After many reports directed attention to the need of definition of BIA-ALCL as a distinct clinicopathological entity [12], according to the 2016 upcoming revised World Health Organization (WHO) classification of hematological malignancies, BIA-ALCL has been designated as a new provisional entity, separated from other ALK ALCL and associated with very good prognosis; however, its non-invasive character is not absolute and is lost with invasion of the capsule [13]. Thus, if the correlation with the breast implant is acknowledged, the aggressive clinical course of this case categorizes it as the “infiltrative” BIA-ALCL clinicopathological variant, even though undetected and albeit without an initial mass, the other being the “in situ” variant [14]. While the total capsulectomy is the conservative treatment of choice for optimal event-free survival [15], this may not have been the case here taking into account the unavailable data. Because microscopic proof of neoplastic cell presence in the effusion or neoplastic tissue film attachment to the capsule cannot be provided, the question on the relationship between the development of this disseminated CD30+ ALK ALCL and the removed breast implant cannot be answered with the highest degree of assurance. The identical/similar features of the entire clinical setting (e.g., age, implantation-to-diagnosis interval, topographical spread pattern) as described in the existing case reviews, logically minimize the possibility of an unrelated coincidental de novo extradural thoracic ALCL and may render the relationship as nothing else but causative. The factors contributing to progression have not been demarcated [13].

A small subset of cases has been reported to be aggressive with several well-documented fatal cases [8]. The aggressive clinical course of some BIA-ALCL may be due to intrinsic behavior of the initial tumor clone or may represent an advanced stage of disease at diagnosis with already established distant micrometastases [16]. Although some aggressive clinical cases reported were patients that had undergone reconstructive surgery following breast cancer, suggesting predisposition to malignancy, many cases, including our patient, have no history of breast malignancy. Micrometastatic lymphoma disease may be present but undetected at initial diagnosis. Perhaps capsulectomy is not a sufficiently aggressive treatment for BIA-ALCL, as it would not eliminate micrometastases [16]; however, current expert opinion firmly disagrees with an obligatory chemo-/radiotherapeutic treatment of all patients with BIA-ALCL [9].

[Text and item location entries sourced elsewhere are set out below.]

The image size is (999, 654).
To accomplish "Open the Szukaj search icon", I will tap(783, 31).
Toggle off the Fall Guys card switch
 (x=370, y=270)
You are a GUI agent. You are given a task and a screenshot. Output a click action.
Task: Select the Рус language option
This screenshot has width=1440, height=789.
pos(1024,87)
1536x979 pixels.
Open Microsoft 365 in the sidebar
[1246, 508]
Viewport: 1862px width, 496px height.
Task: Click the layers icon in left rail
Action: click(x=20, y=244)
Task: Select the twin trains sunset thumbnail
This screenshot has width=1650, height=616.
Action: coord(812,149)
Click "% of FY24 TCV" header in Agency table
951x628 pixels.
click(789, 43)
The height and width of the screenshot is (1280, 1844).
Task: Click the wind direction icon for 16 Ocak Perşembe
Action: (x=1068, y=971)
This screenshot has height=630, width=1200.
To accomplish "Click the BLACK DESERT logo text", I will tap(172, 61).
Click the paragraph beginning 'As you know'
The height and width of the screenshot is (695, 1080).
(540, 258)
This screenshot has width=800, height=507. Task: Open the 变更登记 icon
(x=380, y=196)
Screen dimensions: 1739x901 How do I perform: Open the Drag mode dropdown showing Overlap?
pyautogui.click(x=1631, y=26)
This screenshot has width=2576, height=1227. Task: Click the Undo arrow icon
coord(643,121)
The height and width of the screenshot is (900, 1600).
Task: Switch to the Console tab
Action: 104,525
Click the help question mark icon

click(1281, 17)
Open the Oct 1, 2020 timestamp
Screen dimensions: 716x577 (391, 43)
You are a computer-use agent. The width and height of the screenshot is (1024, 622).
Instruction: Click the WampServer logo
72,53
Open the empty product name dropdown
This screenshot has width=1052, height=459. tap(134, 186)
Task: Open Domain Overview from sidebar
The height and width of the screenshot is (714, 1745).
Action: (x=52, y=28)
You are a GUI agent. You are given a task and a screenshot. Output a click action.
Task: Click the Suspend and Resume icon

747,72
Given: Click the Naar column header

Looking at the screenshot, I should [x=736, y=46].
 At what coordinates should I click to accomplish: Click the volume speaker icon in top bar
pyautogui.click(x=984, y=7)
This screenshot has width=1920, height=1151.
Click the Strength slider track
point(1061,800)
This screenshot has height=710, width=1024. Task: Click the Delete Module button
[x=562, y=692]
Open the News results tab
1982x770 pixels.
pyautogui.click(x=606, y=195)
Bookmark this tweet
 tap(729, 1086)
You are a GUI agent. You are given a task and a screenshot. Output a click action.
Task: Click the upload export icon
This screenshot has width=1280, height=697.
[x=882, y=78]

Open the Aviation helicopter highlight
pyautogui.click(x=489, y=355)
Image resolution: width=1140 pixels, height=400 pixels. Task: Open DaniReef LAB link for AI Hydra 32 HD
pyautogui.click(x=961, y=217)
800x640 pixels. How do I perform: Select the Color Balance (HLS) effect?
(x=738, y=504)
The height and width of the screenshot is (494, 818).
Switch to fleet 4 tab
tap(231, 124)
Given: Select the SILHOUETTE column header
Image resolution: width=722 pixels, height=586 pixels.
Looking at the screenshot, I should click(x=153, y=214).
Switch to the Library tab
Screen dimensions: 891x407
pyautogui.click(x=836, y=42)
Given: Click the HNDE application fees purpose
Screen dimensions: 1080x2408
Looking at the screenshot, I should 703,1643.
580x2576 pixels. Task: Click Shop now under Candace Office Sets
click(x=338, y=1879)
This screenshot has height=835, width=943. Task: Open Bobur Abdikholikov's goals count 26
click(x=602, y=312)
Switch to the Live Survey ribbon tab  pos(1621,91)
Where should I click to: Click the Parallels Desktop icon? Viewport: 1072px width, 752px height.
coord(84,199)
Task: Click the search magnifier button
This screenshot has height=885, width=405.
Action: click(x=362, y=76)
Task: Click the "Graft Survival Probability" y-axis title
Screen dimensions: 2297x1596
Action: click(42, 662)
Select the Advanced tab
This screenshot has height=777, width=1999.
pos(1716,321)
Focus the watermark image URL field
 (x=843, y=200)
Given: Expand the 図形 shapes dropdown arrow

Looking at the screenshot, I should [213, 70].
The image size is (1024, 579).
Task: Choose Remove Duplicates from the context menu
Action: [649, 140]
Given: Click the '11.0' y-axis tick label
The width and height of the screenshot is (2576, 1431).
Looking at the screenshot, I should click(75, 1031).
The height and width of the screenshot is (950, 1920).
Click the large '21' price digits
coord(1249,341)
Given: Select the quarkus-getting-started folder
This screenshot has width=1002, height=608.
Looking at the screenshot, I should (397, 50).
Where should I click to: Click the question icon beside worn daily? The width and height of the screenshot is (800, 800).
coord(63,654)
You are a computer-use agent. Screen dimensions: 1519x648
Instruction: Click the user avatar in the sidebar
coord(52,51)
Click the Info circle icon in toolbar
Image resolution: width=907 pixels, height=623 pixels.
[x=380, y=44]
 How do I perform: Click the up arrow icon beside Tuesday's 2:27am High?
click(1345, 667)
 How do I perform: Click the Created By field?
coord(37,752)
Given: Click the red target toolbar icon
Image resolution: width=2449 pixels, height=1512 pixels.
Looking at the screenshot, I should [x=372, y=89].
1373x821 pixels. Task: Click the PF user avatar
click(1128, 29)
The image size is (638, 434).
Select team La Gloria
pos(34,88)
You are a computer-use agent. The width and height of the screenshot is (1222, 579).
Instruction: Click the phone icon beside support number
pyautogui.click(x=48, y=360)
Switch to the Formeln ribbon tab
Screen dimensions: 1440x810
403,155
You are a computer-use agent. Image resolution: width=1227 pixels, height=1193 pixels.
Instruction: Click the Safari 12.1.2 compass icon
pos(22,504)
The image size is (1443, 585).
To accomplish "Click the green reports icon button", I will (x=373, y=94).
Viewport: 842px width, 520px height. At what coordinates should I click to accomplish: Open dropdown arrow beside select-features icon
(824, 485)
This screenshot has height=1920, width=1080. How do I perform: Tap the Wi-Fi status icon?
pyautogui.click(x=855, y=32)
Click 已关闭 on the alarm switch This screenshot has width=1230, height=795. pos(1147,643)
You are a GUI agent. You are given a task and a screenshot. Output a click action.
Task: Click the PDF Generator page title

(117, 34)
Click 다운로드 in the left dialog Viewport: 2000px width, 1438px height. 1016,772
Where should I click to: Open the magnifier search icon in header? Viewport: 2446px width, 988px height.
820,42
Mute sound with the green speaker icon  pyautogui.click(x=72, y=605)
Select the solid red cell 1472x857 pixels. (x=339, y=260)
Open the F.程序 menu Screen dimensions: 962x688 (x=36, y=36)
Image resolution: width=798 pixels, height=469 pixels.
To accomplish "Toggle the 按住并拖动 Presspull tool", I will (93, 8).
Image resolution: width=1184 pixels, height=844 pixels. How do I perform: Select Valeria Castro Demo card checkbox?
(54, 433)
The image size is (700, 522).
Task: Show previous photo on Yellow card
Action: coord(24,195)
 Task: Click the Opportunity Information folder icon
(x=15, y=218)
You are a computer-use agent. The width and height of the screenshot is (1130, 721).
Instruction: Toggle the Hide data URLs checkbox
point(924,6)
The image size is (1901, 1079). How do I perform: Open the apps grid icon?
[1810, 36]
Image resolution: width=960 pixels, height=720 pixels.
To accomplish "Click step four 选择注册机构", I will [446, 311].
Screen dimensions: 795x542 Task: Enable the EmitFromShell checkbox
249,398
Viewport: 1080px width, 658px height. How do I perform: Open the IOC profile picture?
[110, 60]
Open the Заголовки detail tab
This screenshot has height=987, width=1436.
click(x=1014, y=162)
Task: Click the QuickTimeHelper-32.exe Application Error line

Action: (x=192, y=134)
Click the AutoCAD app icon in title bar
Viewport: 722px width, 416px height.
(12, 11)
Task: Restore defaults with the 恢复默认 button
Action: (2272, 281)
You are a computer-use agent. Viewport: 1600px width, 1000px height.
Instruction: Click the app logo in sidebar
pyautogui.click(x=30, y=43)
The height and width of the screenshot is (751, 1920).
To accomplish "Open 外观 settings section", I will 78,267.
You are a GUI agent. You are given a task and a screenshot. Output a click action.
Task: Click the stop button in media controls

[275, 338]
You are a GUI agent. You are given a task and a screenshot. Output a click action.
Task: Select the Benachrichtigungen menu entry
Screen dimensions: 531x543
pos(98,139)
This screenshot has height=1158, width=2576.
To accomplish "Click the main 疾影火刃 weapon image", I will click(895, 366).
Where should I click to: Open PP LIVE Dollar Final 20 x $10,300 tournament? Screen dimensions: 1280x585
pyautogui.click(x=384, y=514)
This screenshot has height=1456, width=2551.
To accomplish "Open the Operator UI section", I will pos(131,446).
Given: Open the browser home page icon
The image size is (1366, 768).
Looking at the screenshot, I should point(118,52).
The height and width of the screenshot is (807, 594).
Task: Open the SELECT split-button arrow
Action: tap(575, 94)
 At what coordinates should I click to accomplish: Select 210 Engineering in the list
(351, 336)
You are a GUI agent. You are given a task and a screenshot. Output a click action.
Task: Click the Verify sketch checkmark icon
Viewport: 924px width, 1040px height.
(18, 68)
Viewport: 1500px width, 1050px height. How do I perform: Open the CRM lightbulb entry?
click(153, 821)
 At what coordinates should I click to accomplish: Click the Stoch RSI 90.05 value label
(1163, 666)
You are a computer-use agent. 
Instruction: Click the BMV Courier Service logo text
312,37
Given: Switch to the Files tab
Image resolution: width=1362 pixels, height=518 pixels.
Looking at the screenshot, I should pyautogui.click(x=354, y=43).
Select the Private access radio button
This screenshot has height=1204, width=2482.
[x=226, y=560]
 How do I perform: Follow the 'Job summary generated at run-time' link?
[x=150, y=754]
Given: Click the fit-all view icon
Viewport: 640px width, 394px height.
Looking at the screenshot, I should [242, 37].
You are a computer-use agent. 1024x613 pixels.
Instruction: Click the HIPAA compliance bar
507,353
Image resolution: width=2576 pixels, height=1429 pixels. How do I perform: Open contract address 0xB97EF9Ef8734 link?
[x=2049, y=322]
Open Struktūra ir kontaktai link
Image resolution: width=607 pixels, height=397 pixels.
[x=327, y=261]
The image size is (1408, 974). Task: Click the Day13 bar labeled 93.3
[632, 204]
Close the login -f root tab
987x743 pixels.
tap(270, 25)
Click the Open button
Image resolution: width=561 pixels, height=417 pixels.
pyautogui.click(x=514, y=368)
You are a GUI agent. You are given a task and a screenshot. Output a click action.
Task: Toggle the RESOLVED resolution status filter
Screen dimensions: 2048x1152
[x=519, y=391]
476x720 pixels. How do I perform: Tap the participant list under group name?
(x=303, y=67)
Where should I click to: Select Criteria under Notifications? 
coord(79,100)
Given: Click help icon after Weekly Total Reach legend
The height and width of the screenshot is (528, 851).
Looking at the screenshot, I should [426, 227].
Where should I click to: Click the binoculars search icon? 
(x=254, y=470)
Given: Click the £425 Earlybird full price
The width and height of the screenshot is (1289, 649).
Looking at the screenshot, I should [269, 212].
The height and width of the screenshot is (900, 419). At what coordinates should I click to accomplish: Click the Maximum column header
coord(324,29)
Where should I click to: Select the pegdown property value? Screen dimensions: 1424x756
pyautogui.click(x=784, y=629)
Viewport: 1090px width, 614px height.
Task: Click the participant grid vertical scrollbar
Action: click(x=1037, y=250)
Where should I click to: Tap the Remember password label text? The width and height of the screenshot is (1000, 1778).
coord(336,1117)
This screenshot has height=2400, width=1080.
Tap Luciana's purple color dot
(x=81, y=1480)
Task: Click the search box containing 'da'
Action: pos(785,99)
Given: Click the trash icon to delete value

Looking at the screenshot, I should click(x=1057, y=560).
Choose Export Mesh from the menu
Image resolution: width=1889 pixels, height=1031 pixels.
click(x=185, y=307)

We would like hereby to direct attention to the importance of the recognition and cytological study of peri-prosthetic effusions, so as to enable early detection of a lymphomatoid proliferation and subsequent appropriate therapeutic management, because non-specific implant-related complications may result in delayed diagnosis [17]. Removed implants should always be examined. In addition, clinicians and pathologists should include this entity in the differential diagnosis of a lesion appearing in patients with breast implants. Although most cases have an indolent clinical course [9], the variety of presentations defined as “seroma” vs. “capsular involvement” emphasizes the importance of investigating a definitive method of diagnosis, management, and treatment of this disease [18]. The potential of effusion-only BIA-ALCL cases, a group for which this one may be a possible candidate, for latent metastatic dissemination may be underestimated. Clinicians and surgeons should be aware of the pitfalls of this neoplasm and keep complete medical history and close follow-up of female patients in such a setting. Integration of clinical and pathological data and awareness of these entities is crucial to prevent misdiagnosis and subsequent inappropriate therapy. On the other hand, a history of implants or chronic inflammation should be searched in the presence of an ALK ALCL. The definitive role of adjunctive treatment forms, such as chemotherapy, immunotherapy, radiation, and HSCT for advanced disease, is still under investigation [19]. Our patient seems to have benefited so far from the combined treatment offered.